In 2004 we presented Billy Name’s first commercial gallery exhibition in the U.K. Billy at this stage was not able to travel, so we went to Poughkeepsie, New York, to discuss his photographs and as it turned out everything from Buddha to the roots of the American Diner.

Born in 1940 in Poughkeepsie, he made his way to avant-garde New York City at the earliest opportunity to work with La Monte Young, Ray Johnson and graduates of Black Mountain College. He worked as a lighting designer for Contemporary Dance groups and moonlighted as a waiter at Serendipity 3, the fancy dessert restaurant in the East 60s where both Marilyn Monroe and Jackie Kennedy were customers and where Warhol was a regular.

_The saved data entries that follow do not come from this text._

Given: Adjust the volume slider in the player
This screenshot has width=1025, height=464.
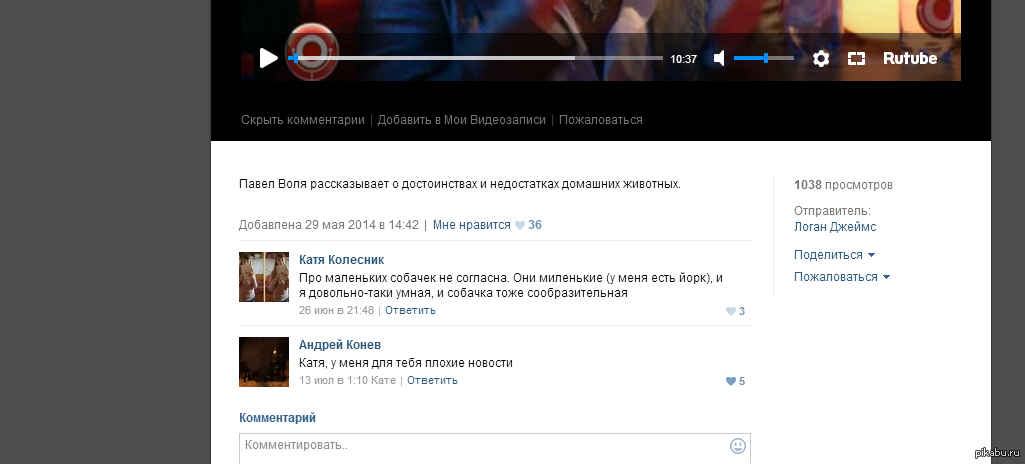Looking at the screenshot, I should [x=764, y=58].
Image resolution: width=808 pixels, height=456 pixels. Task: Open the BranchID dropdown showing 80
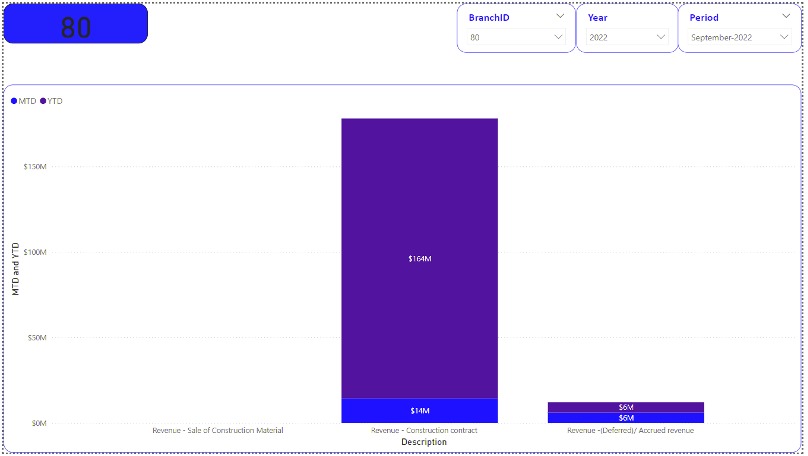tap(516, 37)
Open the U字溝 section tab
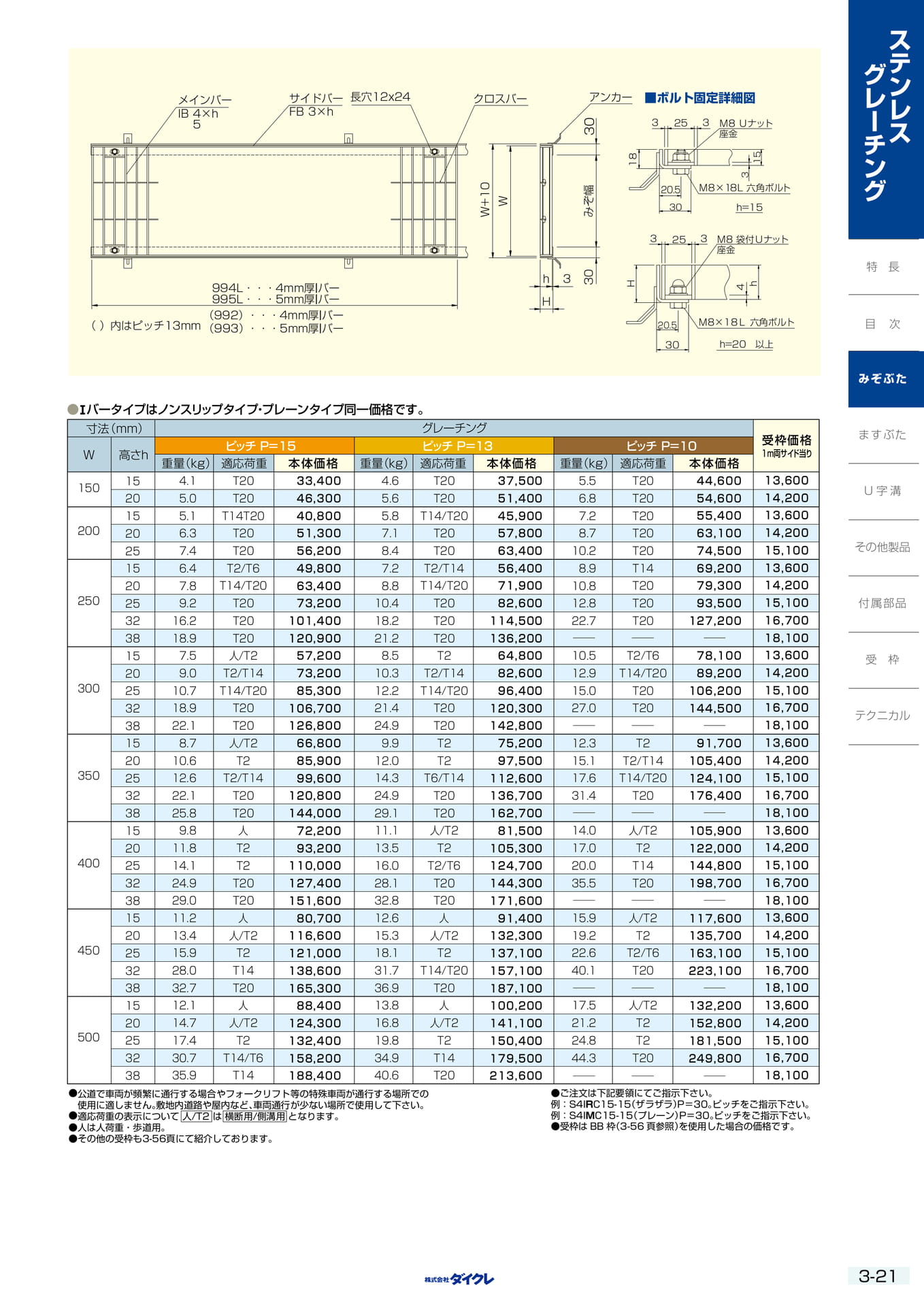 click(882, 491)
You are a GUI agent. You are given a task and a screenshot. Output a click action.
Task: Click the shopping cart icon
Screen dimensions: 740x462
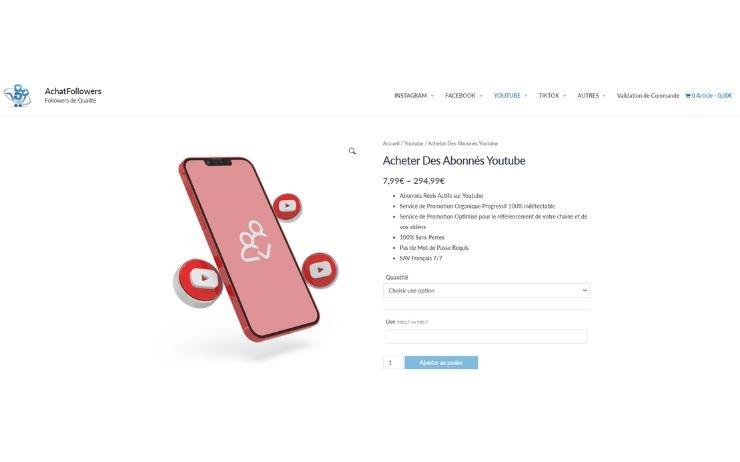[x=688, y=96]
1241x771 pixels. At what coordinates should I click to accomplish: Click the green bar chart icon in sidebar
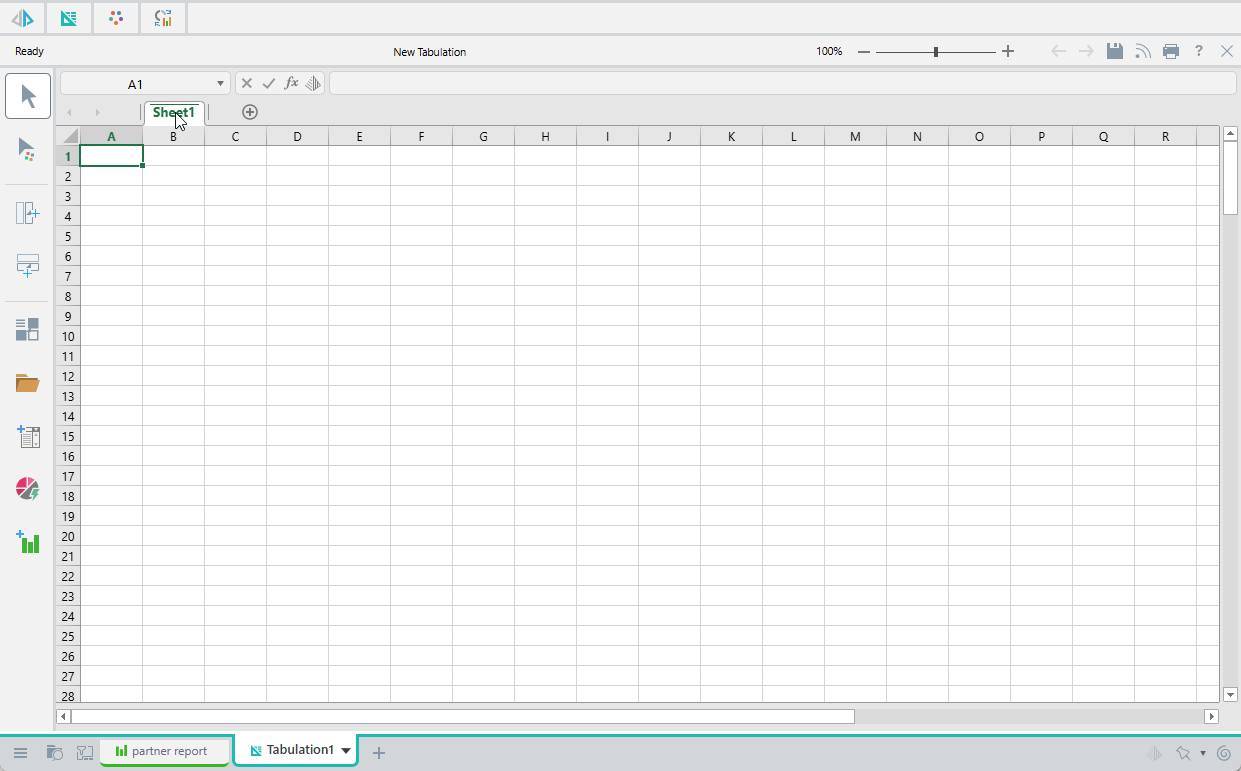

Andy became his boyfriend and together they plotted Warhol’s transfer from Commercial to Fine Art.

Billy’s haircut events were more about the performance than tonsorial result, but they inspired Warhol to make Billy the star of one of his early movies and seeing Billy’s silver foiled apartment, he immediately asked him to decorate his new studio, ‘The Factory’.
To many of us growing up in the U.K. during the 60’s, Billy was the on-going glue that linked New York’s two most powerful myths: Andy Warhol and the Velvet Underground, but sitting and talking in his home in Poughkeepsie, it was difficult to get him to take credit for any of his contributions. It eventually emerged that he was the creator of the famous ‘Index Book’ visiting the Random House production studio to look at various Pop-Up, Pull Here style effects, available from their children’s publications, to be incorporated with the photographs of the Factory. He was reticent about his importance in building the relationship between the Velvets and Warhol. Barbara Rubin and Paul Morrissey brought the Velvets to the factory but it was Billy’s endorsement of John Cale, who he had known from his Lamont Young time, that sealed the deal. Billy’s photographs featured on three Velvet Underground albums (John Cale only appeared on two) as well as the cover of Nico’s first solo album, ‘Chelsea Girls’.

In the multi-tasking, speed fuelled 60’s Billy was Warhol’s studio assistant, set designer and secretary then one day in 1963, Warhol put a Honeywell Pentax camera in Billy’s hand and made him the Factory photographer. Though others also documented those years, (including Nat Finkelstein and Stephen Shore) Warhol said “Billy’s photos were the only thing that came close to capturing the feel of the 1960s Silver Factory.”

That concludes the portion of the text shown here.